(Passage):
Codex 5.4 vs Claude Opus 4.6: Same Task, Same Prompt — Who Builds Better?

Codex 5.4 vs Claude Opus 4.6

Finally, I got my hands on the long-promised "best coding model" — Codex 5.4.

Naturally, curiosity kicked in.

Instead of asking it random coding questions, I decided to run a small experiment. I asked two frontier coding models — Codex 5.4 and Claude Opus 4.6 — to build the exact same product.

For extra curiosity, I also added Codex 5.2 to the test.

The setup was simple: same task, same prompt, same constraints.
No follow-ups.
Just pure first-attempt execution.

The Task

Build a Product Feedback Board web app with:

voting
comments
search
filters
drag-and-drop Kanban columns

Everything had to live inside a single React + TypeScript app.

No external backend.
Just a compact but realistic SaaS-style product.

Timing

Here's how long each model worked before producing the result:

Claude Opus 4.6 — 5:56
Codex 5.4 — 6:15
Codex 5.2 — 5:25

The timing difference was small.
What mattered more was how they behaved while building.

Planning

All models came up with a decent plan.
None of them actually validated that plan with me before implementation.

That's interesting in itself: coding models tend to optimize for momentum, not alignment.

(Activity A): Sum up the model comparison in two sentences.
(Activity B): Please repeat everything in the model comparison from "Codex 5.4 vs Claude Opus 4.6: Same" down to "prompt, same constraints.".
(Activity C): Go on with the model comparison after its final sentence.

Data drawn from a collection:

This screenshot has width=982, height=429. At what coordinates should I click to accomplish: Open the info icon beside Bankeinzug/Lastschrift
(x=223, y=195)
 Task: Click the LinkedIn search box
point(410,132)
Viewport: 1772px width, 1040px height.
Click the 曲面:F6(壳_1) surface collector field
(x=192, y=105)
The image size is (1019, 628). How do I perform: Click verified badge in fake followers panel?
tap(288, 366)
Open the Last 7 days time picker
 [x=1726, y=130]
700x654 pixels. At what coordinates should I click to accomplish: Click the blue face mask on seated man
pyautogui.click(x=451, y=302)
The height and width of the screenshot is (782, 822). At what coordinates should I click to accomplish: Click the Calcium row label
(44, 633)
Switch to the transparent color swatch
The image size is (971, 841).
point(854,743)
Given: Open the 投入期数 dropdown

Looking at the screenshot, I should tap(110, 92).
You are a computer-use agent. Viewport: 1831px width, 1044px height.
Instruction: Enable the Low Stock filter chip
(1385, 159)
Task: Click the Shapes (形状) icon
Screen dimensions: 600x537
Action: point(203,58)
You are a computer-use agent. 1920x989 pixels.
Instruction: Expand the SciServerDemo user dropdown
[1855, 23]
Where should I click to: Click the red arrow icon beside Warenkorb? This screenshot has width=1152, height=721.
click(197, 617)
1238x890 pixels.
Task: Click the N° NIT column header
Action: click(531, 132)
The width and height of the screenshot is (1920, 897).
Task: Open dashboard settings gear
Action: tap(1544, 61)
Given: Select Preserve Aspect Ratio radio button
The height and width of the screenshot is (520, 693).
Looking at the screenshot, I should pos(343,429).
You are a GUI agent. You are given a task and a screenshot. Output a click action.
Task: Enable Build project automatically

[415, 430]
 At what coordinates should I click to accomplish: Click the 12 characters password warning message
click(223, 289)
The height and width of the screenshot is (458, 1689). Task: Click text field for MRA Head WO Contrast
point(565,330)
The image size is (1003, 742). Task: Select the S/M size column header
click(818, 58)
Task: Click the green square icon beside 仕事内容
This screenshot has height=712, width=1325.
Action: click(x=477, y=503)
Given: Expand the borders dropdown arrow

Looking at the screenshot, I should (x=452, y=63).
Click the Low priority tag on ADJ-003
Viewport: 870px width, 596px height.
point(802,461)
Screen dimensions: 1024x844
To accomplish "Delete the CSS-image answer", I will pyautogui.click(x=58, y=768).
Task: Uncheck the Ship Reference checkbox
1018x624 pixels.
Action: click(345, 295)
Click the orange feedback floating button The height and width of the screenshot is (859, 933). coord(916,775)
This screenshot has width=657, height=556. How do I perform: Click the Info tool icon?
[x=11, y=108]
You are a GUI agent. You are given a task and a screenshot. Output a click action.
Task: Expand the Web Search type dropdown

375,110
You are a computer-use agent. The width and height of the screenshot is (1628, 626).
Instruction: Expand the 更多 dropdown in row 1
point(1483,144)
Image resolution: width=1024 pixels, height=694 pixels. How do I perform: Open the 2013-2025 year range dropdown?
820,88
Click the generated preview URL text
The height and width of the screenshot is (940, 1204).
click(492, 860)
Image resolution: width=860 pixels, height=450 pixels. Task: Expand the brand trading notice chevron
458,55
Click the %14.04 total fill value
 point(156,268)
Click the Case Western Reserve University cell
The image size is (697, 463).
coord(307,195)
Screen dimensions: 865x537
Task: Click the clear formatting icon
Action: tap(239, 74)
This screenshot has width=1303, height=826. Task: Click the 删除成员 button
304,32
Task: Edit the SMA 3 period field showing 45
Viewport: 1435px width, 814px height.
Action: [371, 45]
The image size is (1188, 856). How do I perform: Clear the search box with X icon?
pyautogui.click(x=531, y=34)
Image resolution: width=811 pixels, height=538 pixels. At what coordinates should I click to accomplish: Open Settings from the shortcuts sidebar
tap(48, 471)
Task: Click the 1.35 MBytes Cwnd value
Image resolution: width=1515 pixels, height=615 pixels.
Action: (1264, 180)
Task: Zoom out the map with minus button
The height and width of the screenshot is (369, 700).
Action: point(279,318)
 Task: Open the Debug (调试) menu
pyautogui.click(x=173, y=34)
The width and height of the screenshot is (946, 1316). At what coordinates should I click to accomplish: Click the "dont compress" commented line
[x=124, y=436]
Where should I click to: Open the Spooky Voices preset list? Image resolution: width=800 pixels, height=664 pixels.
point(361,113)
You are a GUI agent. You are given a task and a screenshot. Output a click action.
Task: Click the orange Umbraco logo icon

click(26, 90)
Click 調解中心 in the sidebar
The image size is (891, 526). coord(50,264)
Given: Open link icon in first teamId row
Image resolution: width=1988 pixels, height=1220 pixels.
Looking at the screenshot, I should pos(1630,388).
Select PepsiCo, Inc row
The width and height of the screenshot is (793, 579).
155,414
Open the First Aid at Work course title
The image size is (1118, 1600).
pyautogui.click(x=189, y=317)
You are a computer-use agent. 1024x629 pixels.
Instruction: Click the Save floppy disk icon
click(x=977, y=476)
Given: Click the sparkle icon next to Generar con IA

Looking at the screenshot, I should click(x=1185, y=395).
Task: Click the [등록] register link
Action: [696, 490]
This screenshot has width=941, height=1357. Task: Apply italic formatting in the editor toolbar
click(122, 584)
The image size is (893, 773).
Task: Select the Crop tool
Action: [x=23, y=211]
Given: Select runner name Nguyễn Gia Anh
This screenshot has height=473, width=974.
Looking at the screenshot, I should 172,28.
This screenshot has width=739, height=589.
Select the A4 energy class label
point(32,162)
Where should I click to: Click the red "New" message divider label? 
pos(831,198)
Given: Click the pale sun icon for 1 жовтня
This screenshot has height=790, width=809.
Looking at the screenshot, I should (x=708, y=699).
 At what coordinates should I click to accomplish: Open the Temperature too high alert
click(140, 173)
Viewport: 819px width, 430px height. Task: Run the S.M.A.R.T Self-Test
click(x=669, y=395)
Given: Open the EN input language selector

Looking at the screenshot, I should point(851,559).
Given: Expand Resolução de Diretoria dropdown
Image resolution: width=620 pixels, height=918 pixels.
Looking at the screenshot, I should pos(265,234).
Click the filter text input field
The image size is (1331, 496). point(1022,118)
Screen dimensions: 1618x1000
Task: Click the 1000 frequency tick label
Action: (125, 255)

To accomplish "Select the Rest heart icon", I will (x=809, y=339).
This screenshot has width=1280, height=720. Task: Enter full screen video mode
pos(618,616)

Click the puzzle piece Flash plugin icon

(Response A): The author gave Codex 5.4, Claude Opus 4.6 and Codex 5.2 the same prompt and no follow-ups: build a Product Feedback Board web app with voting, comments, search, filters and drag-and-drop Kanban columns, all in a single React + TypeScript app with no external backend. The build times were close (5:56 for Claude Opus 4.6, 6:15 for Codex 5.4, 5:25 for Codex 5.2), and although all three came up with a decent plan, none checked it with the author before implementing, which the author reads as coding models optimizing for momentum rather than alignment.

(Response B):
Codex 5.4 vs Claude Opus 4.6: Same Task, Same Prompt — Who Builds Better?

Codex 5.4 vs Claude Opus 4.6

Finally, I got my hands on the long-promised "best coding model" — Codex 5.4.

Naturally, curiosity kicked in.

Instead of asking it random coding questions, I decided to run a small experiment. I asked two frontier coding models — Codex 5.4 and Claude Opus 4.6 — to build the exact same product.

For extra curiosity, I also added Codex 5.2 to the test.

The setup was simple: same task, same prompt, same constraints.

(Response C):
Opus plan:

Types — Post, Comment, Category, Status, SortOption + constant arrays
Seed data — 12 items, all categories/statuses covered
State — useReducer + Context, localStorage sync in useEffect
FilterBar, Board, Column, Card, PostModal, PostForm (shared for create/edit)
Drag & drop — native HTML DnD, card sets ID on drag, column dispatches MOVE_POST on drop
Styling — single CSS file, CSS variables, 3 responsive breakpoints
Accessibility — dialog, aria-* attrs, focus-visible, keyboard handlers
README — setup + architecture rationale

Codex 5.4 plan:

Define app structure, domain types, seeded sample data, and state/persistence approach
Implement the React app, responsive UI, filtering/sorting/search, CRUD, comments, upvotes, and drag-and-drop
Add README and verify the codebase for completeness and consistency

Opus felt more explicit and architectural.
Codex 5.4 felt more compact and execution-oriented.

Human-in-the-Loop (HITL)

This is where the behavior difference became much more visible.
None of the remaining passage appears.